Réunion du mercredi 29 mai 2024 à 17h15
Commission d'enquête sur les difficultés d'accès aux soins à l'hôpital public

le professeur Rémi-Henri Salomon, président de la commission médicale d'établissement centrale de l'Assistance publique-Hôpitaux de Paris, président de la conférence des présidents de commission médicale d'établissement de centre hospitalier universitaire (CHU) :

L'année dernière, lorsqu'il a été présenté au Sénat, j'ai soutenu le projet de loi promouvant l'idée qu'un infirmier ne devrait pas avoir plus de patients qu'il ne peut en gérer correctement. La France est l'un des rares pays où les ratios ne sont pas clairement définis, même si certains existent, par exemple lors de la construction d'un hôpital. Avant la pandémie de covid-19, les ratios étaient généralement compris entre douze et quinze patients par infirmier, même si ces chiffres varient en fonction du type de service et d'activité. Seule la réanimation dispose actuellement de ratios normés.

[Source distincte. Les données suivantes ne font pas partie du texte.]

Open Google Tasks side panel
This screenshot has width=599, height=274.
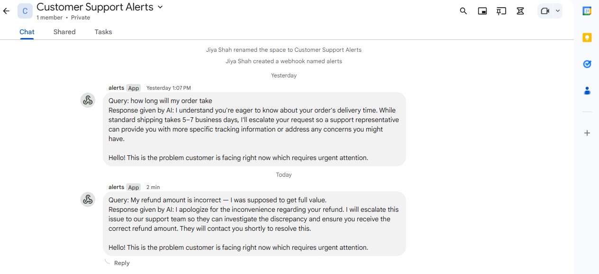pos(587,64)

Idéalement, le cadre médical et paramédical devrait pouvoir définir ses besoins et annoncer le nombre d'infirmiers nécessaires, en travaillant en confiance avec la direction. Cependant, l'établissement de ratios permet de garantir, lors de l'élaboration du budget de l'hôpital, que les besoins en personnel sont pris en compte. Pendant la pandémie de covid-19, les ratios ont été modifiés et ces changements ont perduré, car, sans cela, il n'y aurait plus eu suffisamment de personnel.

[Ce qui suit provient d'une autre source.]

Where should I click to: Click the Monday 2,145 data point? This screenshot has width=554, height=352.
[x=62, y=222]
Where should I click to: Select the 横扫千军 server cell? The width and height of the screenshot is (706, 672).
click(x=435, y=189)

Nous avons dû établir des ratios plus favorables, en réduisant le nombre de patients par infirmier. Ce projet de loi devrait bientôt être présenté à l'Assemblée nationale ; je vous encourage vivement à soutenir cette initiative. Cette perspective pourrait rendre les professions paramédicales plus attractives. Des recherches très sérieuses montrent que de meilleurs ratios améliorent la qualité des soins, y compris en termes de morbidité et de mortalité. Cet objectif nécessite également un budget national adéquat. À mon avis, il serait préférable d'adopter un plan pluriannuel d'investissements dans le domaine de la santé, comme c'est le cas pour l'armée. Un tel plan me semble essentiel pour améliorer la qualité des soins et offrir de meilleures conditions aux professionnels de santé.

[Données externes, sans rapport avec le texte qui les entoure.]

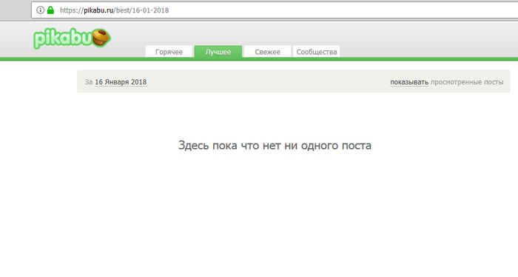Click the green divider line under the tabs
This screenshot has width=518, height=277.
(x=259, y=59)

Depuis la pandémie de covid-19, nous avons légèrement amélioré le recrutement des infirmiers, mais nous rencontrons encore des difficultés à les fidéliser. Or il est essentiel de maintenir un effectif d'infirmiers suffisant, notamment dans les CHU où les soins sont très techniques et requièrent une expertise particulière. Dans un service de pédiatrie, nous réalisons des actes très techniques. Si les infirmiers partent après deux ou trois ans, tous les efforts investis pour les former et les rendre compétents sont perdus. À l'AP-HP, nous avons observé une augmentation de la masse salariale grâce à un meilleur recrutement, mais nous faisons également face à une surcharge d'heures supplémentaires et d'intérim, engendrant des coûts supplémentaires.

Bien que nous ayons des ratios plus favorables et un effectif plus important, une grande partie des infirmiers a été formée pendant la pandémie de covid-19, affectant leur aisance dans les services très techniques. Pour qu'un service hospitalo-universaire fonctionne efficacement, il est indispensable qu'au moins un tiers ou un quart de l'équipe soit constitué d'infirmiers expérimentés. Actuellement, le sentiment de stress et d'insécurité pousse certains à quitter leur poste. Il est donc crucial de stabiliser les équipes pour garantir un environnement de travail serein et performant.